If you've focused so much on creating a family and raising your kids, and left your relationship by the wayside, you may find that you've lost your connection completely. “Your spousal relationship is vital. It's the foundation your family is built on,” Tessina says. But if you’ve become so into your role as parents that you forget to be partners, intense feelings of frustration and neglect may take over and signal a need for an end.
7. You can't escape the drama.
Tessina points out that people who grew up in a household with parents who created a lot of drama will likely do the same when their relationship feels like it’s on the rocks. “Fighting, cold silences, leaving and returning—that type of drama is never necessary," she says. "If you can’t figure out how to sit down as an adult and talk about what the solution might be, the drama will consume the relationship and lead to divorce.”
8. You’re doubting not only the relationship, but yourself.
While Williamson says ambivalence is a natural part of divorce, “If you cannot be the person and partner you would like to be, it is worth taking a look at whether the relationship is sustainable,” she says. Plus, if your personality has changed so drastically that you can no longer find things to relate to with your spouse, the marriage may not work out longterm.
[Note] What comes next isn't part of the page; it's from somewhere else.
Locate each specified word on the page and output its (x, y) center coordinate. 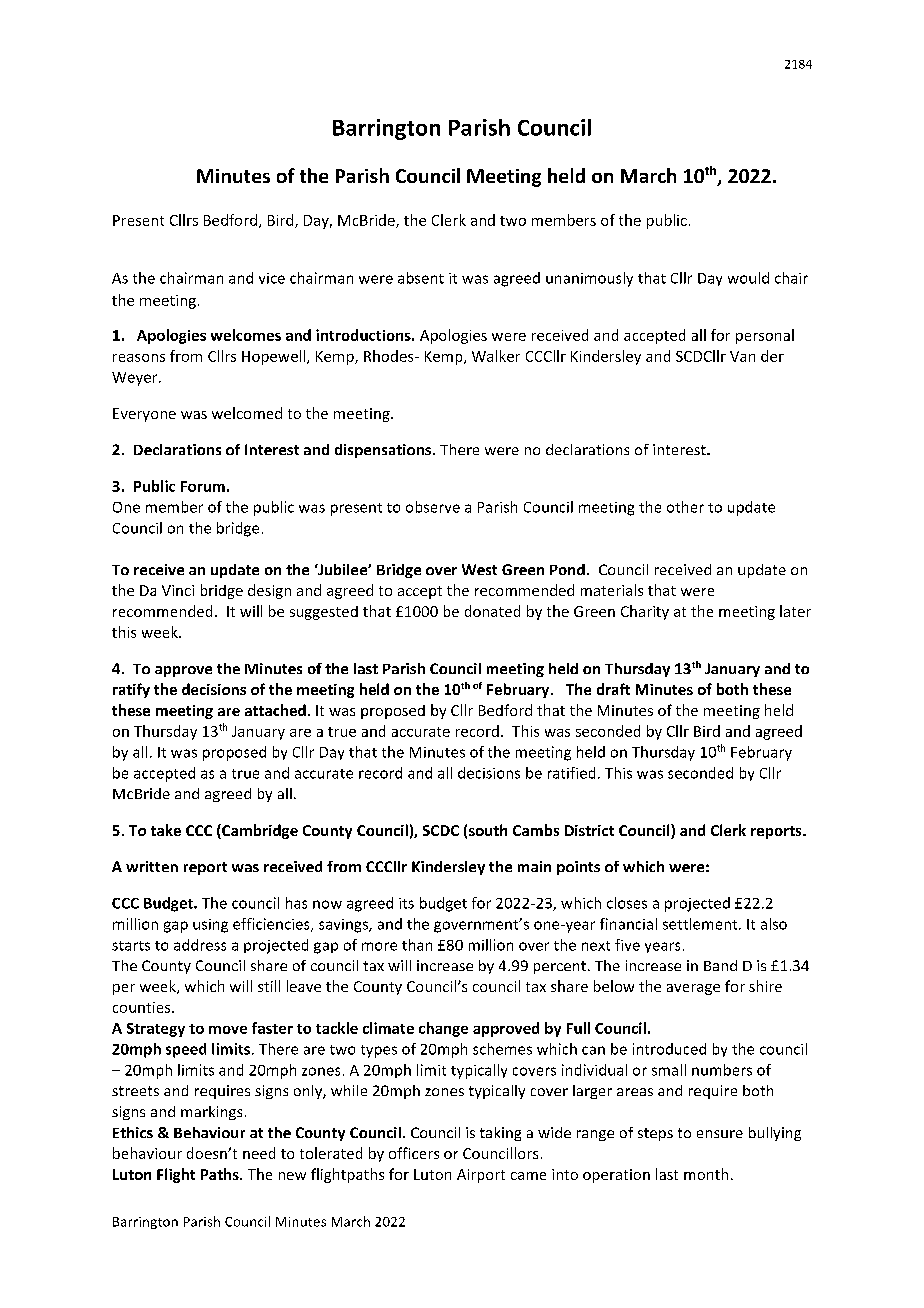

9. Things feel out of control.
Whether it's because of money problems, because someone is working too much, or because someone has started to display signs of addiction or compulsion, when things start to feel out of control and the problems are larger than the two of you, it's time to either get help or get out, says Tessina.
10. You or your partner have shut down.
Stonewalling—defined as the complete withdrawal from interaction within a relationship—is a huge sign that things may not be able to be worked out. Edelman says that partners who resist working on the relationship because they have become emotionally unavailable may not be capable of getting back to a place where they feel like they can be vulnerable. once that wall is up, it's hard to come down.
11. Marriage counseling hasn't helped.
All of our experts recommend counseling before coming to a conclusion to dissolve a marriage, but sometimes it's not enough."Getting counseling early, before the drama sets in, will help you create a successful marriage together," says Tessina. But Edelman warns that once the love has turned to hate, it's too late.
12. You can picture life without them.
"If you can picture living a life without your partner, without any associated negative feelings, it’s time to consider a divorce," Maria Sullivan, relationship expert and vice president of Dating.com told Woman’s Day. When you're no longer committed to building a future with your spouse, it may be time to enter a new chapter on your own.